▶ _Stored data_

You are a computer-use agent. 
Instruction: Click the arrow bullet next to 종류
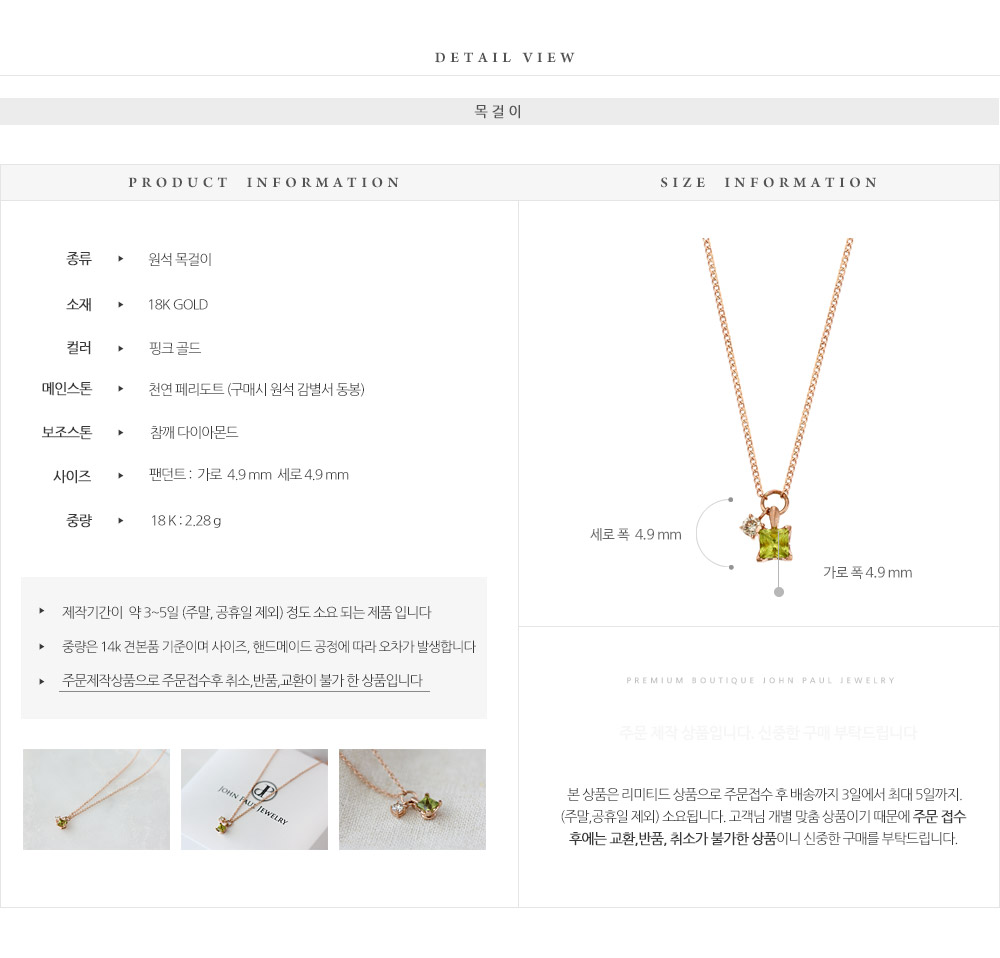click(121, 259)
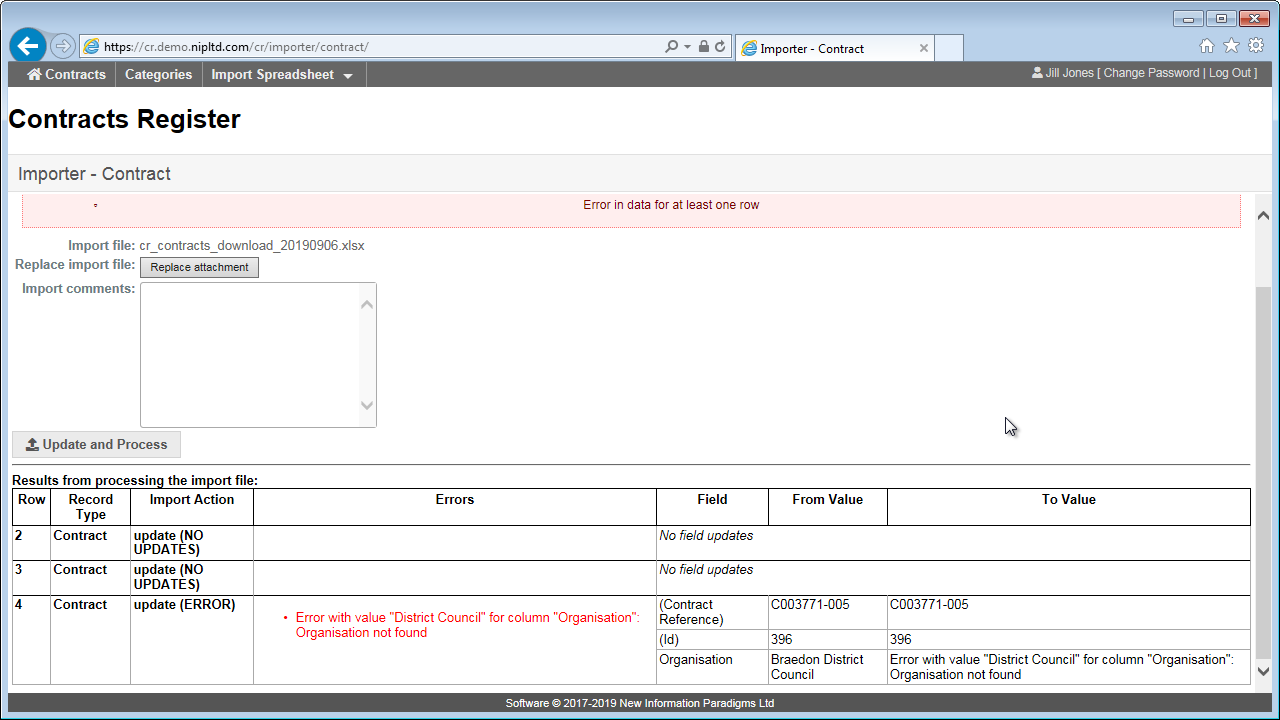Click the browser Back arrow button
This screenshot has height=720, width=1280.
tap(28, 46)
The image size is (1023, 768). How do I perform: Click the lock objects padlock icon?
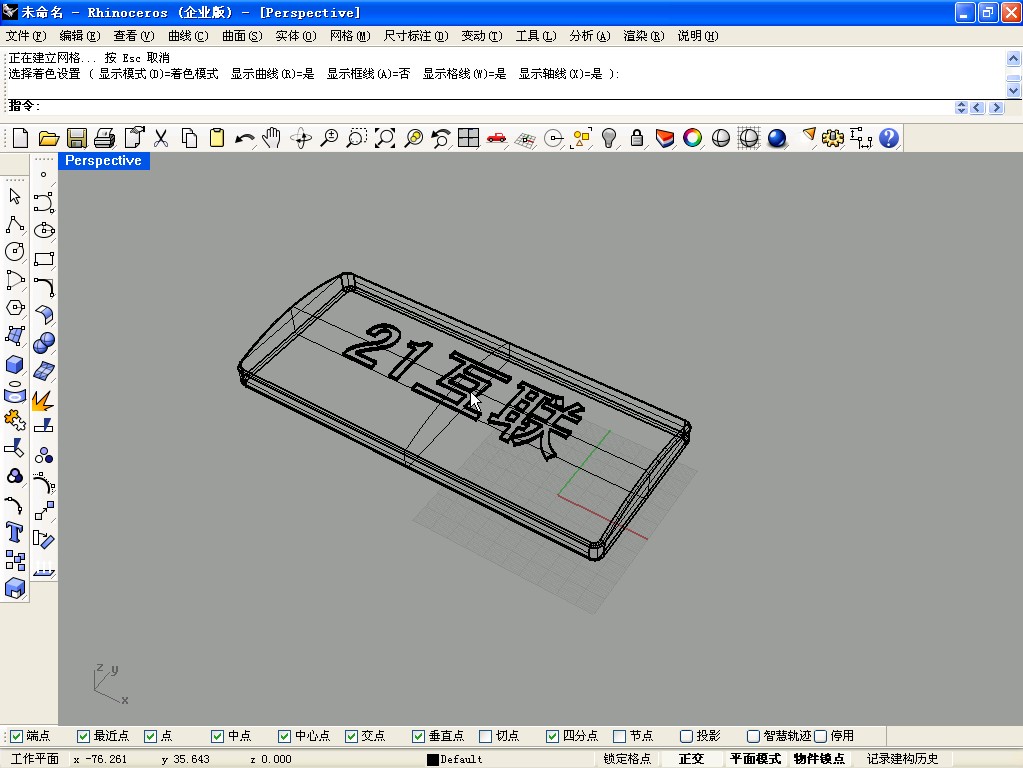[636, 138]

▶ _Task to carry out_
Convert the records above into a numbered list, omitting any blank lines. Keep the pictures out of your list.

▶ _Response to this task_
1. You are a computer-use agent. 
2. Instruction: Click the arrow bullet next to 종류
3. click(121, 259)
4. Click the browser Back arrow button
5. This screenshot has height=720, width=1280.
6. tap(28, 46)
7. The image size is (1023, 768). How do I perform: Click the lock objects padlock icon?
8. [636, 138]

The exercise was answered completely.